Present at approximately 1.3 mg/mL in blood, complement component 3 (C3) is the most abundant complement protein in plasma. C3, together with factor B and MASP, is thought to be among the most ancient complement proteins [166]. By displaying a variety of conformations and fragments, it exerts multiple functions in the cascade, including alternative pathway activation, convertase formation, opsonization (C3b/iC3b), stimulation of inflammatory cells (C3a), and B-cell stimulation (C3d).

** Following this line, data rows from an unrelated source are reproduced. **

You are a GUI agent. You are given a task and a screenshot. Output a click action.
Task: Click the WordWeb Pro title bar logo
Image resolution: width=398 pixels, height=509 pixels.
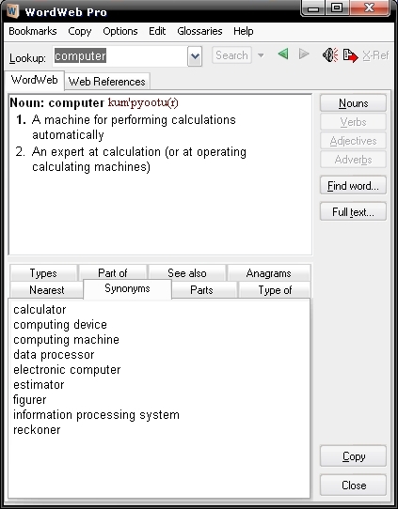click(12, 11)
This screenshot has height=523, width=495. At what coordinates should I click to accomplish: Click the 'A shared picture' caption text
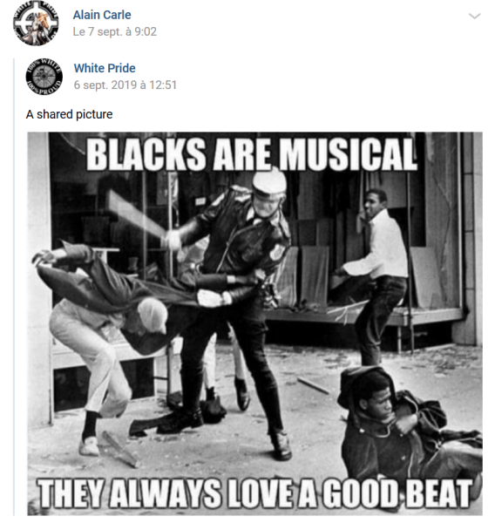point(70,114)
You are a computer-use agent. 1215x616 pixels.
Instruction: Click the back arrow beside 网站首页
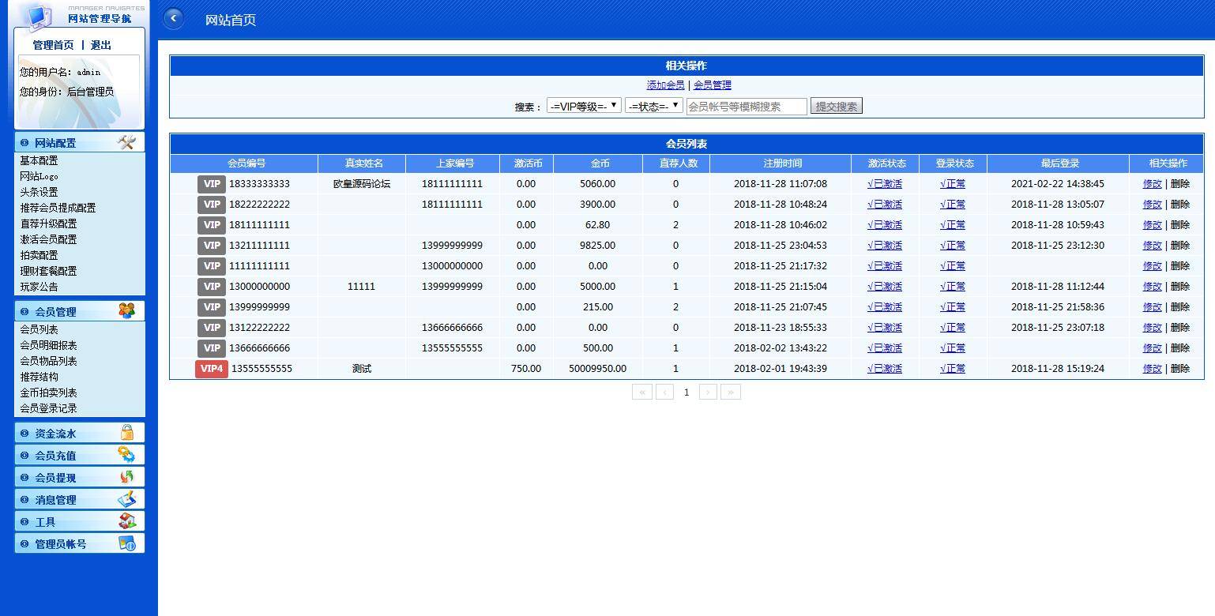[x=173, y=17]
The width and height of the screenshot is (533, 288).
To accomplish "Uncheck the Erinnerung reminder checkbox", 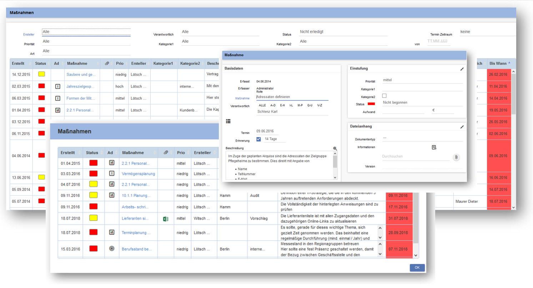I will [259, 139].
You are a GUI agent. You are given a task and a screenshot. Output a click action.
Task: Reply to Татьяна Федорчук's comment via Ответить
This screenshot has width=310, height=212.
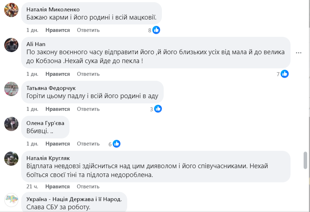coord(88,109)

Recent crystal structure determination of native C3, C3c [66] and C3b in complex with factor B and D [33] has led to new insights into this complex component. Native C3 is a rather inert molecule, consisting of an alpha-chain and a beta-chain held together with a disulfide bond [122]. Upon proteolytic cleavage by a C3 convertase, C3a is split from the alpha chain. The remaining C3b undergoes a major conformational change that leads to the exposure of a previously hidden reactive thioester. In the vicinity of a surface, this thioester mediates the covalent attachment of C3 to hydroxyl groups or amines, whereas in the absence of an accepting surface, it hydrolyzes within fractions of a second [49]. Surface-bound C3b is able to interact with factor B in an alternative pathway C3 convertase as well as with complement receptors (CR) 1, 3, and 4. Following surface attachment, C3b is prone to inactivation by factor I, in which case the alpha chain is cleaved into iC3b, which has even higher affinity for the important CR3 phagocytic receptor. iC3b can then be further degraded to C3c and C3dg [19]. Apart from being proteolytically activated, C3 can adopt a C3b-like conformation through the spontaneous hydrolysis of the thioester of fluid phase C3. C3(H₂O) still retains C3a in the alpha chain but has C3b-like functions, including alternative pathway C3 convertase formation and receptor interactions [49].